Where will new primary care docs come from? (Part 2)

In a previous post, I described a study that found that U.S. medical graduates from 1997 to 2006 who became primary care doctors were "more likely to be female, planned to practice in medically underserved communities, and had strong altruistic beliefs about health care and the medical profession's social responsibility." Another research group recently used the percentage of gradutes who practice primary care as one of their "social mission" criteria for ranking medical schools.

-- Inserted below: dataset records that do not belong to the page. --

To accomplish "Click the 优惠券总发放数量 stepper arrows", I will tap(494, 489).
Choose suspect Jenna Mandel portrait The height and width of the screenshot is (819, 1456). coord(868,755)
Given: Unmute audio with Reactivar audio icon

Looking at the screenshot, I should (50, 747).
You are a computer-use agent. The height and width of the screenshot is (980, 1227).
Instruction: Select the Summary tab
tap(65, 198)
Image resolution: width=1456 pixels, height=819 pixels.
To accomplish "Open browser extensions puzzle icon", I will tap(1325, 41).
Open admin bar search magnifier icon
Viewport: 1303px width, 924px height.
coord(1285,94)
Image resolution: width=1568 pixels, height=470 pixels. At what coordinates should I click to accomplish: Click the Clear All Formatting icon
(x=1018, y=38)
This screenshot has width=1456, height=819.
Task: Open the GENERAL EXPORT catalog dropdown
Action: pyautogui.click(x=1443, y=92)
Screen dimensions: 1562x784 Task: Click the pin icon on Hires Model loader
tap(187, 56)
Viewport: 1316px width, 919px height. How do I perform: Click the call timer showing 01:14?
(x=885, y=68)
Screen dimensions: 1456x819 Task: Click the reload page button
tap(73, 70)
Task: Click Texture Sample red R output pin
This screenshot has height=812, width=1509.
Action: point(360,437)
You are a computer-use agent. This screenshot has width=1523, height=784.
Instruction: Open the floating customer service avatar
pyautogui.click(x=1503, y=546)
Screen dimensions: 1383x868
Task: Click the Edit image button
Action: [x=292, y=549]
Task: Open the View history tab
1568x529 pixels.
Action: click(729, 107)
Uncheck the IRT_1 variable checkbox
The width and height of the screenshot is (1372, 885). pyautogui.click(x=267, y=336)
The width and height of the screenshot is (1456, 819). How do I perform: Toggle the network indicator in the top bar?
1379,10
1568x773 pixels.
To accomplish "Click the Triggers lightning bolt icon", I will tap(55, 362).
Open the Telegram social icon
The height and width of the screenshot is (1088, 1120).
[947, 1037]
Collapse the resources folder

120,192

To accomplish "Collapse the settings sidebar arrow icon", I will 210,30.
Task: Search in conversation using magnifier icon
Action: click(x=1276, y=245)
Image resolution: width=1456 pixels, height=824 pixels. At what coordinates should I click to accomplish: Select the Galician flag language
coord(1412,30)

But using retrospective profiles as the basis for recruiting new students, and promoting schools that have historically graduated higher proportions of primary care physicians, will not be enough to meet the basic health needs of 32 million newly insured patients by 2014, much less those of patients whose family doctors are now nearing retirement.

As if we need another example of how hard it is to prime the primary care pipeline, The Commonwealth Medical College (TCMC), a school in northeastern Pennsylvania that opened its doors in August 2009 with a stated emphasis on training primary care physicians to address the state's widespread workforce shortages, reported in the July/August issue of Family Medicine that the career preferences of its inaugural class changed dramatically between medical school acceptance and matriculation:

In contrast to our students' often-stated primary care proclivity before matriculation, results of the orientation survey just 3–6 months after medical school acceptance and before their first class disclosed that seven (12.5%) students cited general surgery and orthopedic surgery, respectively, as their first career choice, and four (6.2%) students listed emergency medicine. Only 15 (23%) students indicated a preference for general internal medicine (eight students), obstetrics-gynecology (four), family medicine (two), or pediatrics (one). Graduating medical students who are focused on a career in primary care is difficult, and our experience indicates that even accurately identifying medical school candidates with this interest can be fraught with error.

Students change their minds about specialty choice multiple times during medical school, and there is obviously plenty of time left to persuade members of this class of the benefits of a career in primary care. I also hope that TCMC's innovative community-based training curriculum provides students with a more balanced perspective on population health problems than does the average tertiary care-focused academic medical center. A great deal is riding on the outcome of this program, not only for the residents of Pennsylvania, but the entire nation. If it succeeds, perhaps medical schools around the country will follow suit. But if it fails ... what then?